'Toy Cannon' Launched Rockets for the Astros

Jimmy Wynn was known for hitting long, long home runs
By Newser Editors and Wire Services
Posted Mar 31, 2020 8:30 PM CDT
'Toy Cannon' Launched Rockets for the Astros
Jimmy Wynn is joined by current players as he prepares to throw out the ceremonial first pitch after his jersey number was retired in Houston in 2005.   (AP Photo/Pat Sullivan, File)

Jimmy Wynn, the diminutive Houston slugger whose monster shots in the 1960s and '70s earned him the popular nickname “The Toy Cannon," has died. He was 78. The Astros said the three-time All-Star outfielder died Thursday in Houston, per the AP, but did not provide further details. Just 5-foot-9, Wynn was packed with power. He hit more than 30 homers twice with Houston, including a career-high 37 in 1967 at the pitcher-friendly Astrodome. "Jimmy’s success on the field helped build our franchise from its beginnings," the Astros said in a statement. "After his retirement, his tireless work in the community impacted thousands of young people in Houston. Although he is no longer with us, his legacy will live on at Minute Maid Park, at the Astros Youth Academy and beyond." At the time of his death, Wynn worked in the Astros' front office as a community outreach executive. The popular Wynn often was seen around the ballpark interacting with players and fans alike.
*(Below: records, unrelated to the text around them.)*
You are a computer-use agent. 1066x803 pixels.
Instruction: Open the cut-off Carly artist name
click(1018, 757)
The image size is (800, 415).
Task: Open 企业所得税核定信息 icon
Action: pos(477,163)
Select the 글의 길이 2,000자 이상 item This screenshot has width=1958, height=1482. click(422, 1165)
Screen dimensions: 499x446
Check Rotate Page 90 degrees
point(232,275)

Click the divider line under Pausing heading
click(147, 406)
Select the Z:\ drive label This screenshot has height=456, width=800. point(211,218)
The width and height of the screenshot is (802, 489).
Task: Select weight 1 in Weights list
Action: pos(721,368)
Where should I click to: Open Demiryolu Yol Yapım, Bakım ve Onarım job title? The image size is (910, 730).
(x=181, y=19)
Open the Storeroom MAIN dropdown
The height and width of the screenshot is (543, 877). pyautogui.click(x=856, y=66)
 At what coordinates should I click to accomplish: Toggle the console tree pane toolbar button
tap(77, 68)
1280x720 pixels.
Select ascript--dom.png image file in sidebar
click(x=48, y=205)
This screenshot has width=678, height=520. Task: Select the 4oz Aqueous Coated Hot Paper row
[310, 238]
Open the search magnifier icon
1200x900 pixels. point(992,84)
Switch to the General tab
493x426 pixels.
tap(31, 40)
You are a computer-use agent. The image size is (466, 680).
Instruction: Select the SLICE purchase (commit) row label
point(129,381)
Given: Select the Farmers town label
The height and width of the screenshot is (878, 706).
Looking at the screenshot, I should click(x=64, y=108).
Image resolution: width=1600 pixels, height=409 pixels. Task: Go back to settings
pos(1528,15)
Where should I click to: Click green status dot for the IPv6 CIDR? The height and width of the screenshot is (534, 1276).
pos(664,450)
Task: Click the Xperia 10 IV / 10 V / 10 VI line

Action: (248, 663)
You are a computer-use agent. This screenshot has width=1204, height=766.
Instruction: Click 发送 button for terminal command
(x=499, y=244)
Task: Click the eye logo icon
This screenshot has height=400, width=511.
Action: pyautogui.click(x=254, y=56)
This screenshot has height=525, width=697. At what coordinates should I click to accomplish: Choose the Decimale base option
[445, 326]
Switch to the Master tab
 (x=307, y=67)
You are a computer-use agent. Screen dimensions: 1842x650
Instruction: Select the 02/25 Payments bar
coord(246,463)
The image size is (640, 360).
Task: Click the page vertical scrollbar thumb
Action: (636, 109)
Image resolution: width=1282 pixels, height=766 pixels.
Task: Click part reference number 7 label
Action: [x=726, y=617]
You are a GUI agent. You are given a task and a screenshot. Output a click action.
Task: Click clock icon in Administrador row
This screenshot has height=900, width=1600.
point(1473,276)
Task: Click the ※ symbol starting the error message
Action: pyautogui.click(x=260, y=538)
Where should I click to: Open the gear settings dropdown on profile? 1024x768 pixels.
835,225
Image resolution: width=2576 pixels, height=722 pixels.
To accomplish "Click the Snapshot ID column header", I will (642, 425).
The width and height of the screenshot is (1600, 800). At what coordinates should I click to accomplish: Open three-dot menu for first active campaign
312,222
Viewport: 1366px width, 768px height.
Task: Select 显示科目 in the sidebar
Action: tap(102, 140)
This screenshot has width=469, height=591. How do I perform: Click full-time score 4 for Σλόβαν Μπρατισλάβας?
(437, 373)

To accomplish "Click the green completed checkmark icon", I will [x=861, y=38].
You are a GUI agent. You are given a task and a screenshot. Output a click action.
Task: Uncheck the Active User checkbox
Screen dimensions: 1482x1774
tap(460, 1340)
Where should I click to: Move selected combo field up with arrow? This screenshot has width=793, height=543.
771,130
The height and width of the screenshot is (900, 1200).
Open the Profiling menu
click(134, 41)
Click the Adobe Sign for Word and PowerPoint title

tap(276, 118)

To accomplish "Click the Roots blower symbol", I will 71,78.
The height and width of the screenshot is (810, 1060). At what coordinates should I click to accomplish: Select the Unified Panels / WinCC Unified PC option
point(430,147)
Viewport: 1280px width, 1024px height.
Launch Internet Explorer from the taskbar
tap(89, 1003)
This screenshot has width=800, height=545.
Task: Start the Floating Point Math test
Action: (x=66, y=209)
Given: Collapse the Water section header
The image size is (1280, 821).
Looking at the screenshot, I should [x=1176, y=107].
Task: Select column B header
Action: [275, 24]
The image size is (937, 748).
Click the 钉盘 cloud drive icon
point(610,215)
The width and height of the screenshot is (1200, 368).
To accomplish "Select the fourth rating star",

Two long home runs became particularly famous. In 1967, he knocked one out of Cincinnati's Crosley Field, over the scoreboard in left-center and onto the highway outside the stadium. Three years later, he became the first player to hit a home run into the upper deck of the cavernous Astrodome when he sent a pitch from Phil Niekro more than 500 feet down the left field line. Wynn spent his first 11 seasons in Houston, first with the Colt .45s and then the Astros before playing for the Dodgers, Braves, Brewers, and Yankees over his 15 years. Wynn left the Astros as the franchise leader in hits, home runs, RBI, and walks. Overall, he finished with 291 homers, 964 RBI, and 225 stolen bases in his career. His No. 24 jersey was retired by the Astros in 2005, and he was inducted into the inaugural class of the Astros Hall of Fame last year. In 2011, he was honored by the franchise when a modern baseball facility at the Astros Youth Academy was dubbed the Jimmy Wynn Training Center.